• SUPPLIED MATERIAL:

• • •

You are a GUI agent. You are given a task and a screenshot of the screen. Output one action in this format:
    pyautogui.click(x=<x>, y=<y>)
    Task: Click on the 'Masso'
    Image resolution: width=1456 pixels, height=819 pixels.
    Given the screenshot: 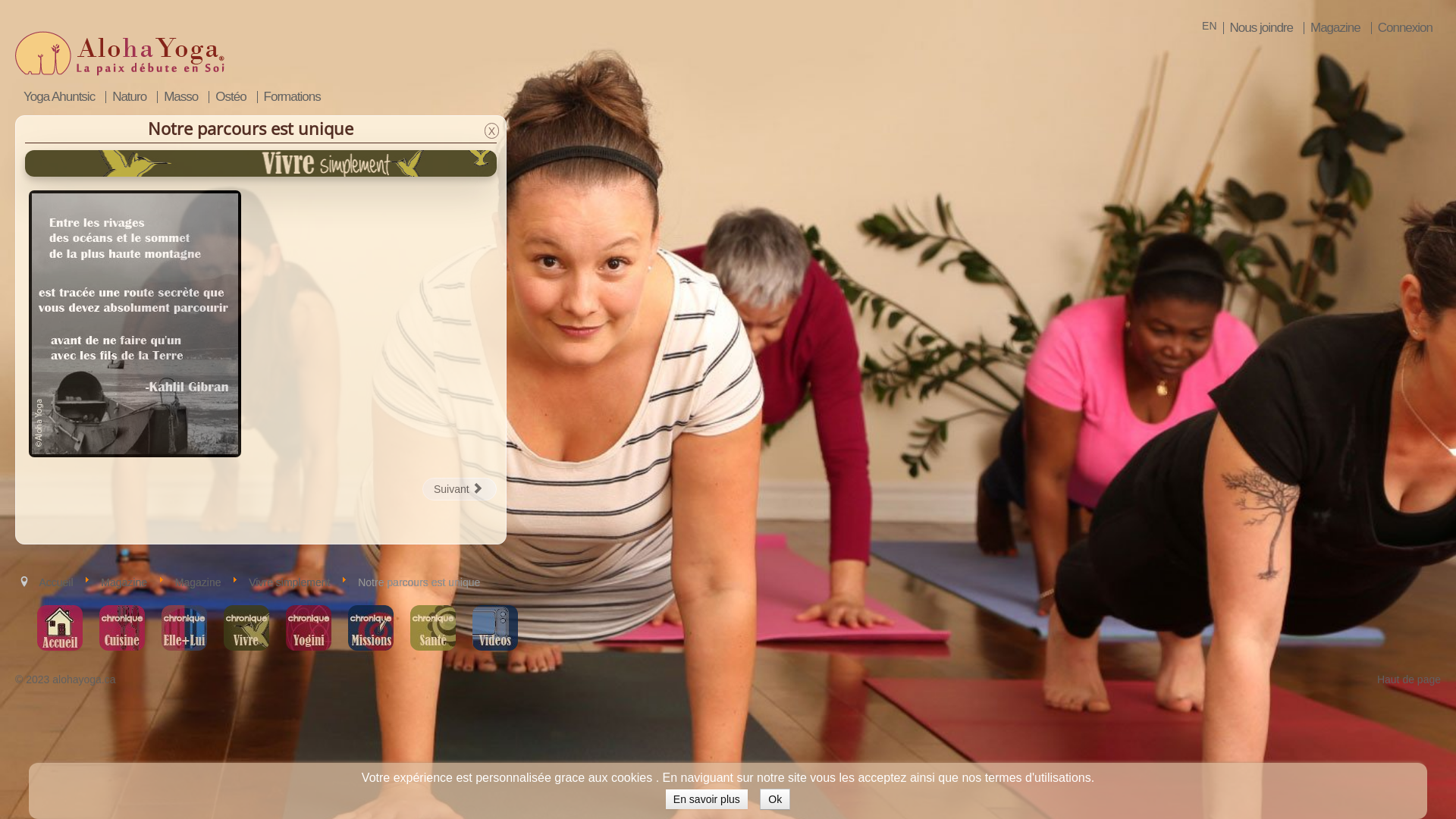 What is the action you would take?
    pyautogui.click(x=180, y=96)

• • •

• EXERCISE DIRECTIONS:
Please render the data as a JSON list of strings, one string per line, from the first line of the data through the line containing "Image resolution: width=1456", leaving out any blank lines.

• COMPLETE RESPONSE:
[
  "You are a GUI agent. You are given a task and a screenshot of the screen. Output one action in this format:",
  "    pyautogui.click(x=<x>, y=<y>)",
  "    Task: Click on the 'Masso'",
  "    Image resolution: width=1456 pixels, height=819 pixels."
]